Oily hair is the other extreme: excessive sebum production makes it lackluster, heavy, and difficult to style.

What to do:

To choose the right shampoo, you need to know your hair type. Ask your dermatologist’s advice. You can then be directed to the shampoo that’s best for your scalp (e.g., normal, oily, dry, sensitive) and your particular type of hair (dry, fine, thick, etc.).
How often should I wash my hair?
Did you know ?

Contrary to common wisdom, there’s no ideal “shampooing schedule” since hair varies from one person to another. It depends on the kind of hair and on external factors. In addition, modern living—especially in high-density, often polluted environments—often means that hair is exposed to substances that leave it dull and stimulate sebum secretion. As a result, hair may become dryer or oiler, depending on the individual.

What to do:

First of all, choose a shampoo made for your type of hair. You can wash your hair daily if you feel the need to do so, but in that case choose a gentle product designed for frequent shampooing.

Gynecologist

Can taking the pill cause hair loss?
Did you know ?

Oral contraceptives suppress ovulation, meaning that hormones—particularly androgens—are no longer produced. The pill contains synthetic estrogen and thus should not have any effect on hair loss. However, some drugs that are essentially composed of progestins can have side effects like hair loss.

What to do:

If you notice significant and abnormal loss of hair, discuss the problem with your gynecologist who may be able to modify your birth control methods accordingly.

Nutritionist

Are there specific foods that will make my hair look better?
Did you know ?

Any protein sources that are rich in amino acids (such as seafood, cruciferous vegetables, legumes, meat, milk, egg yolks), along with B-group vitamins and zinc, will help hair grow and look healthy.
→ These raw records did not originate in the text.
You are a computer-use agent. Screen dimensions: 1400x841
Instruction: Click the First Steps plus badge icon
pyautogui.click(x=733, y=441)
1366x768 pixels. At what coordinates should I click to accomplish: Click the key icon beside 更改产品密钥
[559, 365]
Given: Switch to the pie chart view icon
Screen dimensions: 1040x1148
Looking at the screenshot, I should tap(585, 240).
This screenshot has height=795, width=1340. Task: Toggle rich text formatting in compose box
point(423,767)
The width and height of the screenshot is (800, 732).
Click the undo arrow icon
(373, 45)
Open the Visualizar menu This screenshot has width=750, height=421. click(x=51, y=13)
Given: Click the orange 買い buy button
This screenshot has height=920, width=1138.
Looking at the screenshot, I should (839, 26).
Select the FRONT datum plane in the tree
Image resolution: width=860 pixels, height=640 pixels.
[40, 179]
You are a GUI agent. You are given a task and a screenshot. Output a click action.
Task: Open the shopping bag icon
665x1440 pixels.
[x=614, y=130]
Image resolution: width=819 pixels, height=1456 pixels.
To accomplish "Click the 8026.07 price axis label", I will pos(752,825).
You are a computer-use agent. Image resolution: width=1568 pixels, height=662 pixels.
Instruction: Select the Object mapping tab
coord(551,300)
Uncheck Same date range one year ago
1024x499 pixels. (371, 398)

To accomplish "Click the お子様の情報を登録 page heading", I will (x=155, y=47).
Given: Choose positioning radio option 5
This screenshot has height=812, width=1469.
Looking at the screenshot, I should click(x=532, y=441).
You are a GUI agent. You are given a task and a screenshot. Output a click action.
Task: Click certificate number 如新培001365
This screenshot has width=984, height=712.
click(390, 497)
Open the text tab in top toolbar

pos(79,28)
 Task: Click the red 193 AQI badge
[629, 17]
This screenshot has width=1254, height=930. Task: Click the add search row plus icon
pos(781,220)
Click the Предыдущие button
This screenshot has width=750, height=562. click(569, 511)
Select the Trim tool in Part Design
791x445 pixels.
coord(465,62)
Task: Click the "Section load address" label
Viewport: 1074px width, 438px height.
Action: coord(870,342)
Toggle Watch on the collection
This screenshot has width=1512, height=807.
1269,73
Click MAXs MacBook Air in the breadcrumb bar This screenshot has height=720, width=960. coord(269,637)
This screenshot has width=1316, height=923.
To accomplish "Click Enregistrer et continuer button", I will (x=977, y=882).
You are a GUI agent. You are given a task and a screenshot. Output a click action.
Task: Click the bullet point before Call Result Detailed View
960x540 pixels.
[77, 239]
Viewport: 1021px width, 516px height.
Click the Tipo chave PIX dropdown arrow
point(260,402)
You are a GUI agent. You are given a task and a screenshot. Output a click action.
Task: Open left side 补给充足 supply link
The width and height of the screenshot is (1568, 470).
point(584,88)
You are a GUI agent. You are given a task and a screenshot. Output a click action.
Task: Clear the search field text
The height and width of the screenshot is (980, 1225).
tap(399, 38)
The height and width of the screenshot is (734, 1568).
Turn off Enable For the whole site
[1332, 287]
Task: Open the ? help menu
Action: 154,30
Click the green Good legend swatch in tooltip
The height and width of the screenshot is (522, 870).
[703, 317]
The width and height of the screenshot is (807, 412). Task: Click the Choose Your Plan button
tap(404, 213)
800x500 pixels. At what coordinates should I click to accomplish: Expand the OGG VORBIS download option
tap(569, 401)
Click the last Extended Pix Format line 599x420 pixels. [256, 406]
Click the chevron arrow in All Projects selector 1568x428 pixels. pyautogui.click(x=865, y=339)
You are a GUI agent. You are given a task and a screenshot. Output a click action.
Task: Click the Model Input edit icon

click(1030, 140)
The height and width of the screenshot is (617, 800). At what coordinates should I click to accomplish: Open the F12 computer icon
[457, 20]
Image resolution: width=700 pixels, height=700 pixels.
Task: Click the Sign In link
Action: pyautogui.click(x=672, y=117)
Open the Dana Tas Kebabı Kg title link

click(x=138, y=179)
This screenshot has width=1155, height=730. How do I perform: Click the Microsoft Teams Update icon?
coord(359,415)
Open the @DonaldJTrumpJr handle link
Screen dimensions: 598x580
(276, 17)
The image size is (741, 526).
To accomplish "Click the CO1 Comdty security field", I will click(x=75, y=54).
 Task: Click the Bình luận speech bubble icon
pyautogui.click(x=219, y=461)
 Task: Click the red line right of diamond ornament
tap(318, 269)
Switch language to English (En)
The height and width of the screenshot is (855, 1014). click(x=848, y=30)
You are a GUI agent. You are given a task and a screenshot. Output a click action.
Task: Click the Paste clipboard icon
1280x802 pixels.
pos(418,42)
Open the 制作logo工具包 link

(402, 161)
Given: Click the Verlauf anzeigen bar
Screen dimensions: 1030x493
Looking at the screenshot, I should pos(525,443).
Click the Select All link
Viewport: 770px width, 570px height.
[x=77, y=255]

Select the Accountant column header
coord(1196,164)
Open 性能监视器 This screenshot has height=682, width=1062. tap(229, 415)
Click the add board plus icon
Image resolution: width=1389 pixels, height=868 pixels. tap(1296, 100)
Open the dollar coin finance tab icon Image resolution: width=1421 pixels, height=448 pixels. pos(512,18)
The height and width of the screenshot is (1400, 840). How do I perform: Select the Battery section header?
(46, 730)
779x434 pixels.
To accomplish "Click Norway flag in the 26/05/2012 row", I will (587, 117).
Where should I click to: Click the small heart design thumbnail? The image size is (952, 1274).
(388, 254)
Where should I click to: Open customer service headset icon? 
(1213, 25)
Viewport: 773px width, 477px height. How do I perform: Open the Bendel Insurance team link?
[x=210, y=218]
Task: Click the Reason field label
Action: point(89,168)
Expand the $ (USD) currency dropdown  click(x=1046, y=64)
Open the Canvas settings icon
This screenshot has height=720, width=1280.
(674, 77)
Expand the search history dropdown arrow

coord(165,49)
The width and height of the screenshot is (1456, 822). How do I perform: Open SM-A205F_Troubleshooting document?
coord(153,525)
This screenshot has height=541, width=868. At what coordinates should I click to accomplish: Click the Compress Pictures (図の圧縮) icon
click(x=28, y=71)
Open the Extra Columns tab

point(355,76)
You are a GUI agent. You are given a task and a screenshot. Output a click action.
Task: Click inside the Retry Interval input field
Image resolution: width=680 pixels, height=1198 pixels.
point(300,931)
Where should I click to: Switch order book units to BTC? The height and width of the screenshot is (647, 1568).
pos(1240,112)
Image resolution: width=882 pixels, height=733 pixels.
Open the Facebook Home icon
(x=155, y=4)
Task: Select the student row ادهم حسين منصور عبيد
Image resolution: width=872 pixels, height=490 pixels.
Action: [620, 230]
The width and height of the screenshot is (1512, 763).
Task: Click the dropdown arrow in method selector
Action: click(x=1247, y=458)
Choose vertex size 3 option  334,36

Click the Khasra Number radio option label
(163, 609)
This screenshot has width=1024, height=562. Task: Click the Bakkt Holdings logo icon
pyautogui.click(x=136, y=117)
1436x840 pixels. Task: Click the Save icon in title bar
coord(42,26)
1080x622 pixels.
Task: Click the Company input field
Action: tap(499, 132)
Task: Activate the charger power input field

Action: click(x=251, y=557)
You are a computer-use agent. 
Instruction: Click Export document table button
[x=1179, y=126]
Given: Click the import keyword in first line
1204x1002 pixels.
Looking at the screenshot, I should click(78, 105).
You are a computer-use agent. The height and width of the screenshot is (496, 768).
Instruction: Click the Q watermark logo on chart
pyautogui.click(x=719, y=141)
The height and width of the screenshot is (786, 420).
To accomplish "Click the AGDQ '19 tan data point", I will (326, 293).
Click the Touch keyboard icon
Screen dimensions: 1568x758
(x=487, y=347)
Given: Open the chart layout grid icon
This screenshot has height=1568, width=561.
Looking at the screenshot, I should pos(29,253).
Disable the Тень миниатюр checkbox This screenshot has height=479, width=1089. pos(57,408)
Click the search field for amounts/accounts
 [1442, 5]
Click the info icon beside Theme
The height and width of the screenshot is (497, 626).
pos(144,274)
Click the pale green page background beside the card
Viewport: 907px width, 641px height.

Conditions like iron deficiency or poor intestinal absorption can result in hair loss, however. If you experience them, you’ll need to allow 4 to 6 months for your locks to recover. Dietary deficiencies can be identified via blood tests.

What to do:

The best thing you can do for hair health is eat a well-balanced diet. Don’t shun red meat, because its amino acids play a role in producing keratin. Supplement your diet with brewer’s yeast, which is rich in vitamins B and E. Eat plenty of fish, vegetables, and fruits to benefit from their vitamins and minerals. And drink at least 1.5 liters of water every day.

Psychologist

Is there anything that can be done to overcome the discomfort of baldness?
Did you know ?

Lush locks are considered a symbol of femininity by women, while men are often attracted by the allure of beautiful hair. Both men and women may find their self-esteem affected by hair loss, even if it isn’t necessarily extreme.

What to do:

It’s important to discuss hair loss with a specialist so you can analyze the extent of the discomfort you’re experiencing. A dermatologist’s diagnosis can also help identify the cause of hair loss and specialized treatments that you can use to remedy it.